En guise de consolation, je reçus un bain très chaud, pour calmer mon ardeur. Jusqu’au mercredi suivant je reçus une bonne nourriture complète, mais servie très parcimonieusement. « La graisse c’est l’opium du pigeon… on l’endort petit à petit, et il n’est plus bon qu’à être mis dans la casserole »… C’est mon patron qui l’avait dit à Rikske, mon soigneur et il maintint ma ration du matin à une bonne cuillerée à café et celle du soir à une cuillerée à soupe. Le mercredi matin donc, je ne reçus pas à boire et je savais que ça signifiait quelque chose; le soir, pas de volée, mais après mon repas on me donna une boisson bien sucrée au sucre de candi. J’en bus une bonne gorgée. Qu’allait-il arriver?
Vers sept heures on me lâcha… et je remarquai qu’il y avait encore un pigeon en train de faire de petits tours au-dessus du colombier, pas bien haut pourtant. Dès qu’il me remarqua il claqua des ailes comme un fou… je crus délirer… mais oui… c’était le « petit Bec », mon amour! Nous fîmes quelques culbutes en l’air, puis on ouvrit le colombier et nous nous engouffrâmes dans la baie, tous les deux au comble de la joie. On nous laissa quelques minutes ensemble… mon chéri était tapi dans le plateau… et tandis que je lui chatouillais le cou… on me prit tout doucement pour me mettre au panier!

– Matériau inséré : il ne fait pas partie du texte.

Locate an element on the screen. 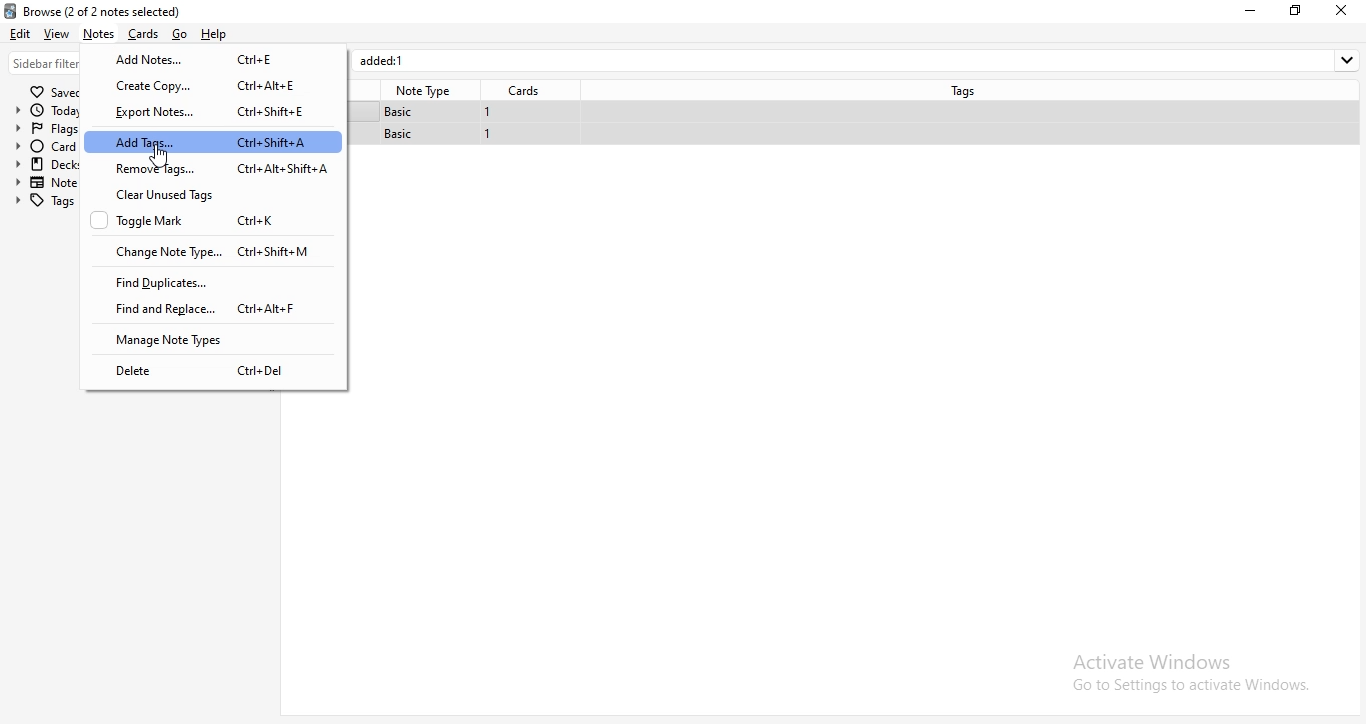 This screenshot has width=1366, height=724. add notes is located at coordinates (220, 58).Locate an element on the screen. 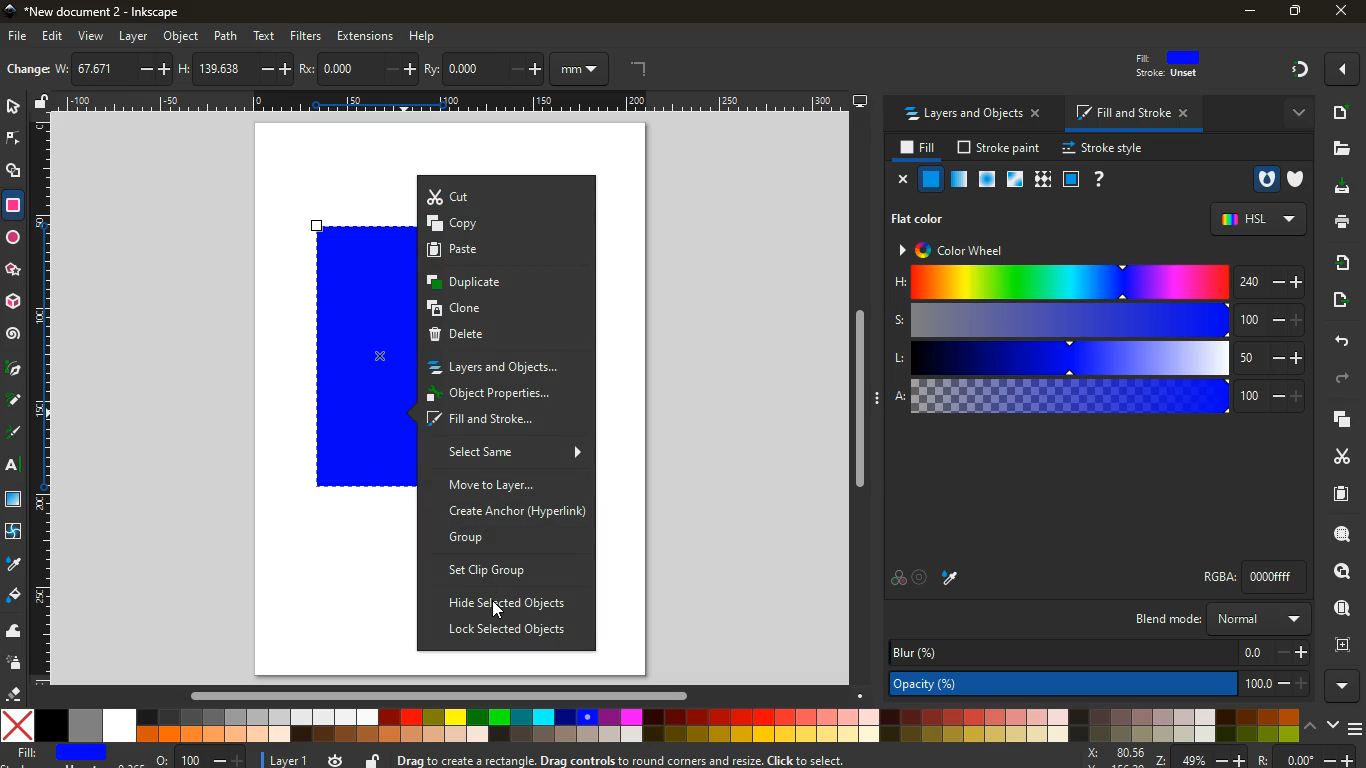 The image size is (1366, 768).  is located at coordinates (497, 610).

Cette fois, je le savais et mes patrons le savaient également, je battrais tous les records. Ce fut effectivement mon cas. Les 780 km de ce Libourne, si durs qu’ils fussent, je les grignotai un à un avec un courage indomptable… et je parvins à rejoindre mon colombier le même jour. Aucun autre pigeon ne revint dans la province d’Anvers le même jour. Malheureusement pour mes patrons et malgré toute ma bonne volonté, je fus encore battue au concours national par trois adversaires qui avaient une distance beaucoup moindre à parcourir.
A la rentrée je ne perdis pas une seconde… mais j’entends un de mes patrons encore crier à Rikske: « Laissons la « Peureuse » deux minutes avec son mâle avant de la constater, cela ne viendra pas à deux minutes près… et ce sera sa récompense pour sa rapide rentrée ». J’ai trouvé ça chic de la part de mon patron… et je n’allais plus jamais l’oublier… chaque fois je rentrerais sans tarder sur le toit! On me laissa mon « petit Bec » dans la petite moitié de notre casier; nous étions très heureux tous les deux…. Et mon petit chou me combla de caresses. Ce fut le plus beau jour de ma vie. Le soir on nous sépara, mais on laissa mon amour à côté de moi, toute la nuit. Le lendemain très tôt, je reçus un bain très chaud et quand on me remit dans mon casier, mon « petit Bec » avait disparu. Un peu triste je m’endormis pourtant bien vite sur une patte… la même avec laquelle je vous écrirai la suite de mon histoire.